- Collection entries

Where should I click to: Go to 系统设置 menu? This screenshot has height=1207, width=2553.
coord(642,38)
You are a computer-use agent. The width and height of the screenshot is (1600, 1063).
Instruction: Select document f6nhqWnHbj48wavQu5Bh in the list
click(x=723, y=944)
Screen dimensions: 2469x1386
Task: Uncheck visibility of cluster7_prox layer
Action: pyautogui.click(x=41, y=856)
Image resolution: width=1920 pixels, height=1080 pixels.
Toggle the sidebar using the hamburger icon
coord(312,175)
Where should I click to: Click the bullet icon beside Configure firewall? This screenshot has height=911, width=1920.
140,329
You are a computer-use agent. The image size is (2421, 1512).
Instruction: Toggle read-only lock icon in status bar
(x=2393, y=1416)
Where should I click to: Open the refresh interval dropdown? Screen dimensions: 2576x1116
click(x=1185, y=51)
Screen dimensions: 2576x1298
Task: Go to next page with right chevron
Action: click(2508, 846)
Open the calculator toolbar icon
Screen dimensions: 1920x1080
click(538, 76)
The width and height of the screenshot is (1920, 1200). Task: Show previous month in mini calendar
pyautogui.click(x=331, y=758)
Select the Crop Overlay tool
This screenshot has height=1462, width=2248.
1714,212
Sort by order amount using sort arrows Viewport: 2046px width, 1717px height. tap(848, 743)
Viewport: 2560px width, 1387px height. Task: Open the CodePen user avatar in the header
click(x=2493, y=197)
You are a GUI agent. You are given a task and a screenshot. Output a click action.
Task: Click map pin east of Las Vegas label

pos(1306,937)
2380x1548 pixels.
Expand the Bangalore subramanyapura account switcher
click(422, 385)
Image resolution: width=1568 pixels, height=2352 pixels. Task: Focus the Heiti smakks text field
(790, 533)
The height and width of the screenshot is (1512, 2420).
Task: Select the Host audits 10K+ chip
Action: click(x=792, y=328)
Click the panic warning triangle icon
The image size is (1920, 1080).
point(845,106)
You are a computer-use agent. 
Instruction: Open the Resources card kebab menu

- Exercise instructions
Retype all of the records above without a single alteration.

- Response to the task
Where should I click to: Go to 系统设置 menu? This screenshot has height=1207, width=2553.
coord(642,38)
You are a computer-use agent. The width and height of the screenshot is (1600, 1063).
Instruction: Select document f6nhqWnHbj48wavQu5Bh in the list
click(x=723, y=944)
Screen dimensions: 2469x1386
Task: Uncheck visibility of cluster7_prox layer
Action: pyautogui.click(x=41, y=856)
Image resolution: width=1920 pixels, height=1080 pixels.
Toggle the sidebar using the hamburger icon
coord(312,175)
Where should I click to: Click the bullet icon beside Configure firewall? This screenshot has height=911, width=1920.
140,329
You are a computer-use agent. The image size is (2421, 1512).
Instruction: Toggle read-only lock icon in status bar
(x=2393, y=1416)
Where should I click to: Open the refresh interval dropdown? Screen dimensions: 2576x1116
click(x=1185, y=51)
Screen dimensions: 2576x1298
Task: Go to next page with right chevron
Action: click(2508, 846)
Open the calculator toolbar icon
Screen dimensions: 1920x1080
click(538, 76)
The width and height of the screenshot is (1920, 1200). Task: Show previous month in mini calendar
pyautogui.click(x=331, y=758)
Select the Crop Overlay tool
This screenshot has height=1462, width=2248.
1714,212
Sort by order amount using sort arrows Viewport: 2046px width, 1717px height. tap(848, 743)
Viewport: 2560px width, 1387px height. Task: Open the CodePen user avatar in the header
click(x=2493, y=197)
You are a GUI agent. You are given a task and a screenshot. Output a click action.
Task: Click map pin east of Las Vegas label

pos(1306,937)
2380x1548 pixels.
Expand the Bangalore subramanyapura account switcher
click(422, 385)
Image resolution: width=1568 pixels, height=2352 pixels. Task: Focus the Heiti smakks text field
(790, 533)
The height and width of the screenshot is (1512, 2420).
Task: Select the Host audits 10K+ chip
Action: click(x=792, y=328)
Click the panic warning triangle icon
The image size is (1920, 1080).
point(845,106)
You are a computer-use agent. 
Instruction: Open the Resources card kebab menu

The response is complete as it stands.